TRY IT >>
From the first line to the last, return the material exactly.

DATASET RECORDS >>
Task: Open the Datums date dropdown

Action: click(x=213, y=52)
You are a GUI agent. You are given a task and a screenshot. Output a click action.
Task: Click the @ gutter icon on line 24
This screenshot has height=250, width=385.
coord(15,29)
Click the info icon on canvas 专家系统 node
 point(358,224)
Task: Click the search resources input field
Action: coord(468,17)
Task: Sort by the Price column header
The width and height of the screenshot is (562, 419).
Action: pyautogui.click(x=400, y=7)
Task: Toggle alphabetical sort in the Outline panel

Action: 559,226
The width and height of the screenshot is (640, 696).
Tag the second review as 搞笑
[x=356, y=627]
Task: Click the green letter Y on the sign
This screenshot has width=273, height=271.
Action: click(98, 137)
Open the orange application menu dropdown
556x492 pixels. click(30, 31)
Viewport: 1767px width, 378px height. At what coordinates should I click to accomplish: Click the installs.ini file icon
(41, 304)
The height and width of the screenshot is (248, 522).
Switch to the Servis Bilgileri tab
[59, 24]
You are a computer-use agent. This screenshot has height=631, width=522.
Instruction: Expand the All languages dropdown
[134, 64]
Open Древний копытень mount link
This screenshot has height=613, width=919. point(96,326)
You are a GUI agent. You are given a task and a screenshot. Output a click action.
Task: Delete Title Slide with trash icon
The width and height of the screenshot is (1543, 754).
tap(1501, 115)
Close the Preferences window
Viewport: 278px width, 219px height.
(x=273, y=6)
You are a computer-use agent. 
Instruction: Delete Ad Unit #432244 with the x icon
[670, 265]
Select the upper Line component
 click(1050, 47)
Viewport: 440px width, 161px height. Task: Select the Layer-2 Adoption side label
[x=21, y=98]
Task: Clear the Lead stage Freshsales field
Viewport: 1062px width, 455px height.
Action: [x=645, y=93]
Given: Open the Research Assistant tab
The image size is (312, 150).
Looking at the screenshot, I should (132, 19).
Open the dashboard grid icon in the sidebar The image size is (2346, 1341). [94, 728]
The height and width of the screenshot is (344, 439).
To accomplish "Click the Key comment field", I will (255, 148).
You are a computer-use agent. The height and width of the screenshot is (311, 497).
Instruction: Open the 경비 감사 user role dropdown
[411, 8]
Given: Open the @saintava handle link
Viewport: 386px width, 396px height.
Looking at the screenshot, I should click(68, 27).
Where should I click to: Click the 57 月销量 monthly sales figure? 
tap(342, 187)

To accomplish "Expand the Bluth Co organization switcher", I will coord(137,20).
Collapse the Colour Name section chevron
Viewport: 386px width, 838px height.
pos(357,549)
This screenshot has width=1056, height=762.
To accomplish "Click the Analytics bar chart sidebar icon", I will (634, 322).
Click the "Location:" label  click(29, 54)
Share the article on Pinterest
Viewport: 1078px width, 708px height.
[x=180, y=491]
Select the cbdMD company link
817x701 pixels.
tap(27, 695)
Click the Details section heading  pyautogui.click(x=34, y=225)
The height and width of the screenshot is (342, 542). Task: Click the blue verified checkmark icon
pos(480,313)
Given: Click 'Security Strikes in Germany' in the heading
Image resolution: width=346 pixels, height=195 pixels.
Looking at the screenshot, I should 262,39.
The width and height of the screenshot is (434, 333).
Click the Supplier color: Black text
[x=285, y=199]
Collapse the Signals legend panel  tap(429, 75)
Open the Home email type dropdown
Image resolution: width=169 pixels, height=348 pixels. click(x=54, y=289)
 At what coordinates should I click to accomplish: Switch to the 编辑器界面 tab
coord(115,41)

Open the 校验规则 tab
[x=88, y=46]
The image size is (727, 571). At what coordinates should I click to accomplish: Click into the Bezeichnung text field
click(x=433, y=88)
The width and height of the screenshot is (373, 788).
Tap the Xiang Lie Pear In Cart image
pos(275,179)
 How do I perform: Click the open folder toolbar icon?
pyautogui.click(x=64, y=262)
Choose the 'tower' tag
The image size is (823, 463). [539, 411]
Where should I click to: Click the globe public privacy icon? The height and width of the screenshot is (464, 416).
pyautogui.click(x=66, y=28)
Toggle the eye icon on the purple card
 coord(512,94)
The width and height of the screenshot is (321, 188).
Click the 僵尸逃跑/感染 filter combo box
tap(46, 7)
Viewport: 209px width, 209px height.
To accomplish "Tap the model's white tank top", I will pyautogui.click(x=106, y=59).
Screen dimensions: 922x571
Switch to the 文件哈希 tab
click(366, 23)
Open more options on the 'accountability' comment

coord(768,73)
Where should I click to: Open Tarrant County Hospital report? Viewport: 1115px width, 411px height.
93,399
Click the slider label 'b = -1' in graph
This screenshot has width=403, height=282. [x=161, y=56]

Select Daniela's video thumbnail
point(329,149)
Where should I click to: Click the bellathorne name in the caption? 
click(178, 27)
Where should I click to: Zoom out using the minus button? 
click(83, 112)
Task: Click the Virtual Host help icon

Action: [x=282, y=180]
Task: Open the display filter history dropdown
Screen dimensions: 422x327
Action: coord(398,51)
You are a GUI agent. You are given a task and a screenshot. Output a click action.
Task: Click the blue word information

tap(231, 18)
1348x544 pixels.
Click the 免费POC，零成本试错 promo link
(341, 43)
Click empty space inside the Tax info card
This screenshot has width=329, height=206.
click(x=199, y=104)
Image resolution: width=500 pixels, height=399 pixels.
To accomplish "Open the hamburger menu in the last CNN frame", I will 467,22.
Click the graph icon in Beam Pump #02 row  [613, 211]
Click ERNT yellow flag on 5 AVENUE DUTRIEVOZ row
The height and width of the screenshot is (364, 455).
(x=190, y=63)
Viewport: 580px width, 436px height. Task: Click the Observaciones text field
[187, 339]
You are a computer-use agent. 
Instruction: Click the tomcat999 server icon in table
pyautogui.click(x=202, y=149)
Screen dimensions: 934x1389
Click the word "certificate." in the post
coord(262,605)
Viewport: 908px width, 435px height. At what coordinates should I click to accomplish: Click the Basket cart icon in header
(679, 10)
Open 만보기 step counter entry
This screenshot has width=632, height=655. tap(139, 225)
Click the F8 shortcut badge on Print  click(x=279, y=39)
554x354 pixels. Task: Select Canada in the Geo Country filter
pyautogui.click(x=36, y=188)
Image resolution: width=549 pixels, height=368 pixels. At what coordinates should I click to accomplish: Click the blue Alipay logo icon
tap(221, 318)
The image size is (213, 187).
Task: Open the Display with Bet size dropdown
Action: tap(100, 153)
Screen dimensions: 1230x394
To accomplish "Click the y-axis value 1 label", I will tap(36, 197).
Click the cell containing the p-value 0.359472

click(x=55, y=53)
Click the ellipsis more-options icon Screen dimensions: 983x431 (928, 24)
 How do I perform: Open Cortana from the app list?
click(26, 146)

ANSWER BOX >>
Task: Open the Datums date dropdown

Action: click(x=213, y=52)
You are a GUI agent. You are given a task and a screenshot. Output a click action.
Task: Click the @ gutter icon on line 24
This screenshot has height=250, width=385.
coord(15,29)
Click the info icon on canvas 专家系统 node
 point(358,224)
Task: Click the search resources input field
Action: coord(468,17)
Task: Sort by the Price column header
The width and height of the screenshot is (562, 419).
Action: pyautogui.click(x=400, y=7)
Task: Toggle alphabetical sort in the Outline panel

Action: 559,226
The width and height of the screenshot is (640, 696).
Tag the second review as 搞笑
[x=356, y=627]
Task: Click the green letter Y on the sign
This screenshot has width=273, height=271.
Action: click(98, 137)
Open the orange application menu dropdown
556x492 pixels. click(30, 31)
Viewport: 1767px width, 378px height. At what coordinates should I click to accomplish: Click the installs.ini file icon
(41, 304)
The height and width of the screenshot is (248, 522).
Switch to the Servis Bilgileri tab
[59, 24]
You are a computer-use agent. This screenshot has height=631, width=522.
Instruction: Expand the All languages dropdown
[134, 64]
Open Древний копытень mount link
This screenshot has height=613, width=919. point(96,326)
You are a GUI agent. You are given a task and a screenshot. Output a click action.
Task: Delete Title Slide with trash icon
The width and height of the screenshot is (1543, 754).
tap(1501, 115)
Close the Preferences window
Viewport: 278px width, 219px height.
(x=273, y=6)
You are a computer-use agent. 
Instruction: Delete Ad Unit #432244 with the x icon
[670, 265]
Select the upper Line component
 click(1050, 47)
Viewport: 440px width, 161px height. Task: Select the Layer-2 Adoption side label
[x=21, y=98]
Task: Clear the Lead stage Freshsales field
Viewport: 1062px width, 455px height.
Action: [x=645, y=93]
Given: Open the Research Assistant tab
The image size is (312, 150).
Looking at the screenshot, I should (132, 19).
Open the dashboard grid icon in the sidebar The image size is (2346, 1341). [94, 728]
The height and width of the screenshot is (344, 439).
To accomplish "Click the Key comment field", I will (255, 148).
You are a computer-use agent. The height and width of the screenshot is (311, 497).
Instruction: Open the 경비 감사 user role dropdown
[411, 8]
Given: Open the @saintava handle link
Viewport: 386px width, 396px height.
Looking at the screenshot, I should click(68, 27).
Where should I click to: Click the 57 月销量 monthly sales figure? 
tap(342, 187)

To accomplish "Expand the Bluth Co organization switcher", I will coord(137,20).
Collapse the Colour Name section chevron
Viewport: 386px width, 838px height.
pos(357,549)
This screenshot has width=1056, height=762.
To accomplish "Click the Analytics bar chart sidebar icon", I will (634, 322).
Click the "Location:" label  click(29, 54)
Share the article on Pinterest
Viewport: 1078px width, 708px height.
[x=180, y=491]
Select the cbdMD company link
817x701 pixels.
tap(27, 695)
Click the Details section heading  pyautogui.click(x=34, y=225)
The height and width of the screenshot is (342, 542). Task: Click the blue verified checkmark icon
pos(480,313)
Given: Click 'Security Strikes in Germany' in the heading
Image resolution: width=346 pixels, height=195 pixels.
Looking at the screenshot, I should 262,39.
The width and height of the screenshot is (434, 333).
Click the Supplier color: Black text
[x=285, y=199]
Collapse the Signals legend panel  tap(429, 75)
Open the Home email type dropdown
Image resolution: width=169 pixels, height=348 pixels. click(x=54, y=289)
 At what coordinates should I click to accomplish: Switch to the 编辑器界面 tab
coord(115,41)

Open the 校验规则 tab
[x=88, y=46]
The image size is (727, 571). At what coordinates should I click to accomplish: Click into the Bezeichnung text field
click(x=433, y=88)
The width and height of the screenshot is (373, 788).
Tap the Xiang Lie Pear In Cart image
pos(275,179)
 How do I perform: Click the open folder toolbar icon?
pyautogui.click(x=64, y=262)
Choose the 'tower' tag
The image size is (823, 463). [539, 411]
Where should I click to: Click the globe public privacy icon? The height and width of the screenshot is (464, 416).
pyautogui.click(x=66, y=28)
Toggle the eye icon on the purple card
 coord(512,94)
The width and height of the screenshot is (321, 188).
Click the 僵尸逃跑/感染 filter combo box
tap(46, 7)
Viewport: 209px width, 209px height.
To accomplish "Tap the model's white tank top", I will pyautogui.click(x=106, y=59).
Screen dimensions: 922x571
Switch to the 文件哈希 tab
click(366, 23)
Open more options on the 'accountability' comment

coord(768,73)
Where should I click to: Open Tarrant County Hospital report? Viewport: 1115px width, 411px height.
93,399
Click the slider label 'b = -1' in graph
This screenshot has width=403, height=282. [x=161, y=56]

Select Daniela's video thumbnail
point(329,149)
Where should I click to: Click the bellathorne name in the caption? 
click(178, 27)
Where should I click to: Zoom out using the minus button? 
click(83, 112)
Task: Click the Virtual Host help icon

Action: [x=282, y=180]
Task: Open the display filter history dropdown
Screen dimensions: 422x327
Action: coord(398,51)
You are a GUI agent. You are given a task and a screenshot. Output a click action.
Task: Click the blue word information

tap(231, 18)
1348x544 pixels.
Click the 免费POC，零成本试错 promo link
(341, 43)
Click empty space inside the Tax info card
This screenshot has width=329, height=206.
click(x=199, y=104)
Image resolution: width=500 pixels, height=399 pixels.
To accomplish "Open the hamburger menu in the last CNN frame", I will 467,22.
Click the graph icon in Beam Pump #02 row  [613, 211]
Click ERNT yellow flag on 5 AVENUE DUTRIEVOZ row
The height and width of the screenshot is (364, 455).
(x=190, y=63)
Viewport: 580px width, 436px height. Task: Click the Observaciones text field
[187, 339]
You are a computer-use agent. 
Instruction: Click the tomcat999 server icon in table
pyautogui.click(x=202, y=149)
Screen dimensions: 934x1389
Click the word "certificate." in the post
coord(262,605)
Viewport: 908px width, 435px height. At what coordinates should I click to accomplish: Click the Basket cart icon in header
(679, 10)
Open 만보기 step counter entry
This screenshot has width=632, height=655. tap(139, 225)
Click the F8 shortcut badge on Print  click(x=279, y=39)
554x354 pixels. Task: Select Canada in the Geo Country filter
pyautogui.click(x=36, y=188)
Image resolution: width=549 pixels, height=368 pixels. At what coordinates should I click to accomplish: Click the blue Alipay logo icon
tap(221, 318)
The image size is (213, 187).
Task: Open the Display with Bet size dropdown
Action: tap(100, 153)
Screen dimensions: 1230x394
To accomplish "Click the y-axis value 1 label", I will tap(36, 197).
Click the cell containing the p-value 0.359472

click(x=55, y=53)
Click the ellipsis more-options icon Screen dimensions: 983x431 (928, 24)
 How do I perform: Open Cortana from the app list?
click(26, 146)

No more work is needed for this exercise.